▶ _LIST OF TASKS_
(1) Please reproduce the land appeal text from "6.Back to the" up to and including "member No 11759.".
(2) Answer these questions from the land appeal text:
(a) In what year did the appellant file a case with the Land Disputes Tribunal?
(b) On what date were the appellant's submissions received in the registry?
(c) Which section of the Limitation of Actions Act did the appellant challenge?

▶ _READING TEXT_

5.Fast forward to 2007, when the appellant filed a case with the Laikipia West, Rumuruti Division Land Disputes Tribunal seeking to recover the disputed land. The tribunal ruled in favour of the appellant. In 2009, the 2nd and 3rd respondents filed a Judicial Review Application at the Nakuru High Court where the court quashed the decision of the Land Disputes Tribunal for want of jurisdiction. Subsequently, the appellant filed Nakuru ELC No 274 of 2016 which was transferred to Nyahururu and was serialized as Nyahururu ELC No 261 of 2017. This is the file under which the appeal arises from.
6.Back to the proceedings before this court. This matter was canvassed by way of written submissions. The appellant’s submissions were received in the registry on October 7, 2021. The appellant submitted that there were two different parcels of land in question in this matter. He referred the Court to parcels number Marmanent/North Rumuruti Block 2/1889 which he alleged to have purchased for value from Laikipia West Farmers Co Ltd member No 11759.
7.It is his submissions that the said parcel is different from that which should be owned by the respondents which is Marmanent/North Rumuruti Block 2/1890 which he alleged to have purchased for value from Laikipia West Farmers Co Ltd member no 11758. He also submits that the alleged fraud originated from a letter by the Chairman of the Laikipia West Farmers Co Ltd and the subsequent transfer of title by the Registrar of Lands. It is his further submission that his view herein is also supported by the findings of the Laikipia District Officer who, upon perusing the available documents, found the land to be his.
8.The appellant also submits that the judgments of the High Court at Nakuru and Nyahururu did not give due consideration to section 3(3) of the Land Disputes Tribunal Act and the current Environment and Land Court Act which gave the Tribunal the mandate to hear and determine the dispute. He submits that the decision of the Tribunal ought to have been upheld by the High Court. He also challenged the High Court’s application of section 26 of the Limitation of Actions Act arguing that the same could only have applied as from the time when he learnt of the fraud and not when the fraud was committed. It is the appellant’s plea that his appeal be allowed, the cost be provided for and the judgment of the High Court be set aside.

▶ _DATASET EXCERPT_
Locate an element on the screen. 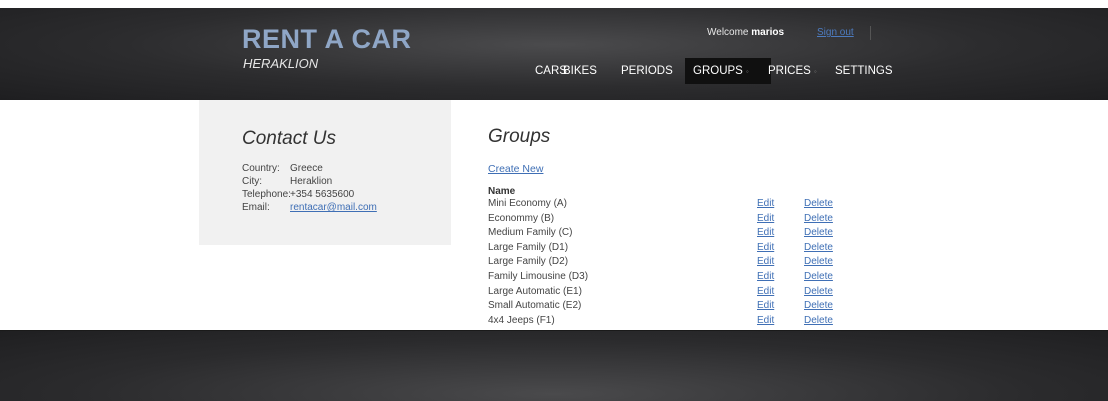 The width and height of the screenshot is (1108, 401). city-label: City: is located at coordinates (252, 182).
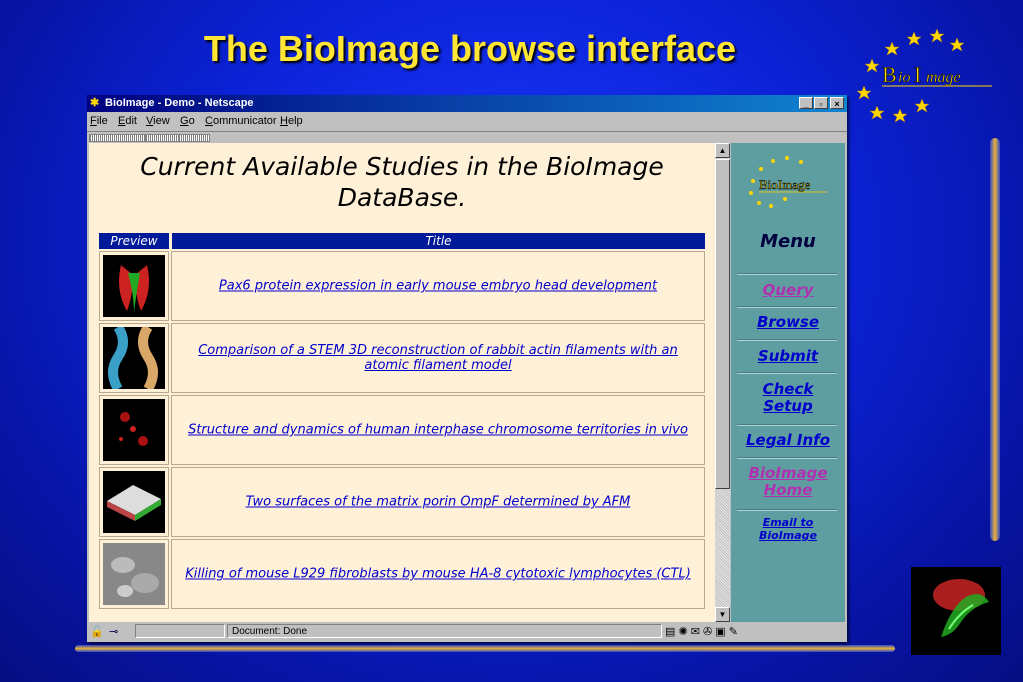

▶ _SOLUTIONS TO THE EXERCISE_
(1)
6.Back to the proceedings before this court. This matter was canvassed by way of written submissions. The appellant’s submissions were received in the registry on October 7, 2021. The appellant submitted that there were two different parcels of land in question in this matter. He referred the Court to parcels number Marmanent/North Rumuruti Block 2/1889 which he alleged to have purchased for value from Laikipia West Farmers Co Ltd member No 11759.

(2)
(a) 2007
(b) October 7, 2021
(c) Section 26